I'm interested in developing a process-based approach to understanding air quality and climate change. My research has so far investigated a loss process for tropospheric ozone, dry deposition, as well as remote variability in an atmospheric oxidant, the hydroxyl radical.
Ozone dry deposition
Recent work by one of my advisor's past students, Olivia Clifton (now a post-doc at NCAR), highlighted strong interannual variability in ozone dry deposition at a mid-latitude forest, but most global chemical transport models assume a constant annual profile for this process.
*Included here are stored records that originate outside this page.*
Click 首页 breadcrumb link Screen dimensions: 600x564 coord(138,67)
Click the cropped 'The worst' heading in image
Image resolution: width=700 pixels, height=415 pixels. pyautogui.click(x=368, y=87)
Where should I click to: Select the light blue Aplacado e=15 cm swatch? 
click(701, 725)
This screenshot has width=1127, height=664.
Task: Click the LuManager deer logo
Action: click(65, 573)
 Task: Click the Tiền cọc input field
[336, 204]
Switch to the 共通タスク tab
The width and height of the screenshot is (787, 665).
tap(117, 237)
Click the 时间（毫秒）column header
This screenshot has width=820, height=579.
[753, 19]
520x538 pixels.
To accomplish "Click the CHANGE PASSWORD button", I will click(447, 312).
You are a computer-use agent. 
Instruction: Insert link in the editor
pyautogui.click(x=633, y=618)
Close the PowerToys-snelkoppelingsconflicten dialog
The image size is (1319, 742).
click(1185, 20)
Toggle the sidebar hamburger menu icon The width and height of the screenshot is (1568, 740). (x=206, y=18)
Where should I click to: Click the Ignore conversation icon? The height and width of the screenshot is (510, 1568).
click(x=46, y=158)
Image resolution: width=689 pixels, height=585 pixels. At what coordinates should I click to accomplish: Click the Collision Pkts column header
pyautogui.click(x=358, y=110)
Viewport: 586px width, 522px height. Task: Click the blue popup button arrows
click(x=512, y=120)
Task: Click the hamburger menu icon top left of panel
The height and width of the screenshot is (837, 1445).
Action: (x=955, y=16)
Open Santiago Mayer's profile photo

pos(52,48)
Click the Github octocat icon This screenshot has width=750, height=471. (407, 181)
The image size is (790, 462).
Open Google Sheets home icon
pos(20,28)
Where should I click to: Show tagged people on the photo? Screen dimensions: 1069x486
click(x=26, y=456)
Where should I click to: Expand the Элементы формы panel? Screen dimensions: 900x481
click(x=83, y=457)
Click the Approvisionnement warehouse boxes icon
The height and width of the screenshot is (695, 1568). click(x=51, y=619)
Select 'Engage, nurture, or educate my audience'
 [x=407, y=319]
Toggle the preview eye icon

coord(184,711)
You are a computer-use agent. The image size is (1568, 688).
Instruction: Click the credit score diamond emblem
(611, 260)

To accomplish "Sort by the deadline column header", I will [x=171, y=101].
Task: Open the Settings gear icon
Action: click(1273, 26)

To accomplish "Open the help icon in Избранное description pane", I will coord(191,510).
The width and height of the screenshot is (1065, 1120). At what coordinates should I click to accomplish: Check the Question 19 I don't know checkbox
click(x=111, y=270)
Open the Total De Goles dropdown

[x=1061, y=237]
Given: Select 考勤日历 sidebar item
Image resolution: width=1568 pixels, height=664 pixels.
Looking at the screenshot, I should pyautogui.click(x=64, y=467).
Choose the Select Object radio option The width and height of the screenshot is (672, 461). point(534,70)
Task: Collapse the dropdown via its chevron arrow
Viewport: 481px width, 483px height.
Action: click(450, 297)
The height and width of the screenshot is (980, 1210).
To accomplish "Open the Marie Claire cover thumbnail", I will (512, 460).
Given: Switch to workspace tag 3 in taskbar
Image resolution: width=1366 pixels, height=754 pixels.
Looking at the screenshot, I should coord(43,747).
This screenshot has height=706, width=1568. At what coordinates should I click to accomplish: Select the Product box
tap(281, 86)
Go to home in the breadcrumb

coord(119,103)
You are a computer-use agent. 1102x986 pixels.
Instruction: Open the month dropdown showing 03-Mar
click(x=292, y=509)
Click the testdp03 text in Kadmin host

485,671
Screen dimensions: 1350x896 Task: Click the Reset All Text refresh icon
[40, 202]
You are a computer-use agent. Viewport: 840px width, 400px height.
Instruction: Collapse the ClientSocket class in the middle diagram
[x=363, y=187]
Using the AM3 chemistry-climate model, my work illustrates that accounting for variability in this sink shows may necessary to accurately attribute ozone abundances and production chemistry during the summer in the Southeast United States, a region with robust overestimates in simulated summertime surface ozone across models (manuscript in preparation).
(Anticipating) remote variability in the hydroxyl radical
The hydroxyl radical (OH) is often described as the 'detergent' of the atmosphere because it's an extremely reactive oxidant with a lifetime of less than a second. This short lifetime precludes the development of a space- and time-varying measurement network, but understanding OH variability is necessary for a wide array of chemistry and climate modeling objectives. I'm applying measurements from the Atmospheric Tomography (ATom) aircraft campaign, which sampled the remote atmosphere once in each season, to better understand how OH varies in space and time. Ultimately I aim to delineate the extent to which two potential proxies, formaldehyde (proposed by L. Valin) and a convolution of OH driving variables (Murray, et al., 2014; Wang & Jacob, 1998), might offer insight into OH variability from remote sensing observations.